Instructions for the task:
Please repeat the records below exactly, from the first line through the line containing "Task: Toggle the", and nothing more.

[Stored dataset items]
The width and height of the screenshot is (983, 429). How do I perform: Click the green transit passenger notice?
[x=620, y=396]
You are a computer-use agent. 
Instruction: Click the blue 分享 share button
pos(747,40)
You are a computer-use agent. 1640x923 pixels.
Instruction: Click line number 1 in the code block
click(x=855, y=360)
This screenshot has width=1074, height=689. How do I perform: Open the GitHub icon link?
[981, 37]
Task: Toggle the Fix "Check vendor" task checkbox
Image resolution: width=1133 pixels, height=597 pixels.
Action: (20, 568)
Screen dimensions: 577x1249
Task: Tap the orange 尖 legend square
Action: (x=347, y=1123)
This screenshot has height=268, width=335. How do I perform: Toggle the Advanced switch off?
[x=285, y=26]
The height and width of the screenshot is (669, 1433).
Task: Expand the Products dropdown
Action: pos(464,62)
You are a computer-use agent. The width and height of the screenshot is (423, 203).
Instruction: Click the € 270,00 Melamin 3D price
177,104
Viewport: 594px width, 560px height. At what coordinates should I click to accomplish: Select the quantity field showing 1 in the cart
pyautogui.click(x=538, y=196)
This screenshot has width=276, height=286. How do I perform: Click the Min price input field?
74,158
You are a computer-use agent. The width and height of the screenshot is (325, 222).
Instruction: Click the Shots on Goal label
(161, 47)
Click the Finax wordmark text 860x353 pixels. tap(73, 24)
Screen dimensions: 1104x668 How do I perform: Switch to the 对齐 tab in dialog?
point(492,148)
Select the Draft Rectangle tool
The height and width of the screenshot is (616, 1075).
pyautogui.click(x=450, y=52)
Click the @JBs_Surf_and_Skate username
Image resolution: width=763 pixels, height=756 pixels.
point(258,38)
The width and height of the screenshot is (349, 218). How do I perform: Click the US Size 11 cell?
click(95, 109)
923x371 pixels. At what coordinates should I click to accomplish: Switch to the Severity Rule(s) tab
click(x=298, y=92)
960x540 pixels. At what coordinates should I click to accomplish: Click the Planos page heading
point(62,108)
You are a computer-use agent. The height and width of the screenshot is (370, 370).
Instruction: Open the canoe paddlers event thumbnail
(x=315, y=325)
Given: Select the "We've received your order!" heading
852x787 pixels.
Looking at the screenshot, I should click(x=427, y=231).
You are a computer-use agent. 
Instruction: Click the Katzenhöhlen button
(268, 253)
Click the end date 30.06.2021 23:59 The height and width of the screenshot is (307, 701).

Problem solution:
The width and height of the screenshot is (983, 429). How do I perform: Click the green transit passenger notice?
[x=620, y=396]
You are a computer-use agent. 
Instruction: Click the blue 分享 share button
pos(747,40)
You are a computer-use agent. 1640x923 pixels.
Instruction: Click line number 1 in the code block
click(x=855, y=360)
This screenshot has width=1074, height=689. How do I perform: Open the GitHub icon link?
[981, 37]
Task: Toggle the Fix "Check vendor" task checkbox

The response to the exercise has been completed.